DIRECTION
Locate every line in the records that contains the word "icon", and copy each such line.

-- DATA EXTRACT start --

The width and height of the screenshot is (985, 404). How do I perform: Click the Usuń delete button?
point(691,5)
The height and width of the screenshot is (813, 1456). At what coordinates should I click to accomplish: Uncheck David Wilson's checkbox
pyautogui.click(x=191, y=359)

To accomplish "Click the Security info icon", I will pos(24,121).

-- DATA EXTRACT end --
-- DATA EXTRACT start --

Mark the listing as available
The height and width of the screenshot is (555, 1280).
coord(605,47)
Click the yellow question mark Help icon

-- DATA EXTRACT end --

SOLUTION TO THIS TASK
To accomplish "Click the Security info icon", I will pos(24,121).
Click the yellow question mark Help icon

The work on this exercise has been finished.